I use to want to be a butterfly so I could fly away but where would I fly to...I would be alone but I am alone now so what is the difference...Being a butterfly give me the ability to explore this cruel world perhaps I'll see some good in people...Maybe being a butterfly would make me realize that I just want to be me...
I'd like believe you loved me.
But how do I do that when all you do is leave.
You did not comfort me when I cried.
You watched me hurt myself.
You knew leaving would destroy me.
You never bothered saying good-bye.
I've loved you for so long.
And I often believed that you loved me.
Some signs said you did others said other wise.

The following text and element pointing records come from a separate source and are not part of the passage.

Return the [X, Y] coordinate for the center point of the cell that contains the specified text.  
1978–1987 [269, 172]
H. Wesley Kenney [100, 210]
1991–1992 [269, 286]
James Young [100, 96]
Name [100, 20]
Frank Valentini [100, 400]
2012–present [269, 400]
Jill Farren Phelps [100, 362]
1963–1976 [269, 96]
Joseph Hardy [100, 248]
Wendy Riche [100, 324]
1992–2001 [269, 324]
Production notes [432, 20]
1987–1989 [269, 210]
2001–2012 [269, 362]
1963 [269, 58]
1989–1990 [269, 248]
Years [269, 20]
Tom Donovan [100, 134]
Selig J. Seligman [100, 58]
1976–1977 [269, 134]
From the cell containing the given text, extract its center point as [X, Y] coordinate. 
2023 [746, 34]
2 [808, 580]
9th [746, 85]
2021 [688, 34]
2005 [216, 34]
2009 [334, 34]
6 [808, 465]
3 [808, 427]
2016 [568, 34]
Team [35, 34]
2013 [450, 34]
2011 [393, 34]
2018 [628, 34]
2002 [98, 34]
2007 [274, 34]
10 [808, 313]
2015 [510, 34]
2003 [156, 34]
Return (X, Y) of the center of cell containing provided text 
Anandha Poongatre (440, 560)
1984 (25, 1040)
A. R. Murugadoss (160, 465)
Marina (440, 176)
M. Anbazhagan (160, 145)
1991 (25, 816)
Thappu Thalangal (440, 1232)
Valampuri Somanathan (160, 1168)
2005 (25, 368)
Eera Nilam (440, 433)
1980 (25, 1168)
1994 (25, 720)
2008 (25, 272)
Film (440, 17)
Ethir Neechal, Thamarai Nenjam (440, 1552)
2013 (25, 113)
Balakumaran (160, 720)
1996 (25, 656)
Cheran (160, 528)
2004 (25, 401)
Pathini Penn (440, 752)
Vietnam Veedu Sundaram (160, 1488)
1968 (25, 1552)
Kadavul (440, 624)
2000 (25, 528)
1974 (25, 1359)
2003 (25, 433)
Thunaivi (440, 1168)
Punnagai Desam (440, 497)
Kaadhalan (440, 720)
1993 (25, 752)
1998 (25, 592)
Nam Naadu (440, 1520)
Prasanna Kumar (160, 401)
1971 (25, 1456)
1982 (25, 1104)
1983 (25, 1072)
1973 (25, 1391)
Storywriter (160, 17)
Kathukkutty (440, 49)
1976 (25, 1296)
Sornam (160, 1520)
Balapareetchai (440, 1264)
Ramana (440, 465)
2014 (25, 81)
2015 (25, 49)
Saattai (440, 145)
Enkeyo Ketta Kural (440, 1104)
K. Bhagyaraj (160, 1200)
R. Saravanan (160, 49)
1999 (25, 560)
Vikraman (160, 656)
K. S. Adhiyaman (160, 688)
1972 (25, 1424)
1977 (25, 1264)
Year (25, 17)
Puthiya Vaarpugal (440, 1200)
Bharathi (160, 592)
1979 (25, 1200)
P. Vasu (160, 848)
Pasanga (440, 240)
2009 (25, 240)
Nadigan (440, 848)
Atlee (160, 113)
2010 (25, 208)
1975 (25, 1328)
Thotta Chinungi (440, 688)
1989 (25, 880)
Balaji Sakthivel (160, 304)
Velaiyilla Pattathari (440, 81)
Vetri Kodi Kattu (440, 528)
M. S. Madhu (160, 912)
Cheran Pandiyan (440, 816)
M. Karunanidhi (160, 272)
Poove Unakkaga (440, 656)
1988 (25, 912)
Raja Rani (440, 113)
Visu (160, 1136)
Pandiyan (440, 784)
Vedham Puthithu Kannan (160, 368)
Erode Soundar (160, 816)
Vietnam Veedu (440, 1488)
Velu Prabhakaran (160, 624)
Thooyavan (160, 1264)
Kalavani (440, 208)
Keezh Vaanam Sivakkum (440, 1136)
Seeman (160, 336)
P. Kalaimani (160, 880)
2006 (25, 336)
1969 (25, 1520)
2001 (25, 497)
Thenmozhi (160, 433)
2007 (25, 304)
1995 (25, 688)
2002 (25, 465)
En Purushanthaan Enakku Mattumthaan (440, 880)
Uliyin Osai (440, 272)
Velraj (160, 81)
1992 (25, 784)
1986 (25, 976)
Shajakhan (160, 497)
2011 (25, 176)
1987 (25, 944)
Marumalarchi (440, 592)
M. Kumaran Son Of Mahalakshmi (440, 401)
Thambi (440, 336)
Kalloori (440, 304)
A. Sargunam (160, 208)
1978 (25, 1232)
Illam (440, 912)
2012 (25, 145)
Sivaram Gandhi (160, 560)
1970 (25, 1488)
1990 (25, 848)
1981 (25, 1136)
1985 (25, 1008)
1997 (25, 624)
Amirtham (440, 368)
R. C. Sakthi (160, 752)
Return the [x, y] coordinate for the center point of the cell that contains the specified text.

But I'll always believe you and I were meant to be...
If I dream of him tonight the slight bright light that grew in my heart may fade,
but isn't it the light he made?
I can no longer put on this facade,
Dreaming of him gave me hope,still I can't cope
I feel like such a dope I still mope over him,
Though he loves me no more,I still love him to my very core.
I still crave everything he was,his kiss gave me such a buzz.
I knew,fireworks flew each time we kissed,then he left and that's what I missed.
I still miss him to this day,In each and every way
To bad he's not here with me today,even if he was who'd know how long he'd stay,
Knowing him only a day,That's how he'd play,Play a game
With any other it never did feel the same,he's to blame.
For leaving after I started believing
The best day of my life was a long time ago...
It's more like a dream now.
I daydream about that day over and over again in my mind,It never goes away.
I miss that sweet day it was he and I together...It was one perfect day.
The best day of my life was not a dream.But a dream come true.
I miss that day,Still I know any other day wouldn't be the same.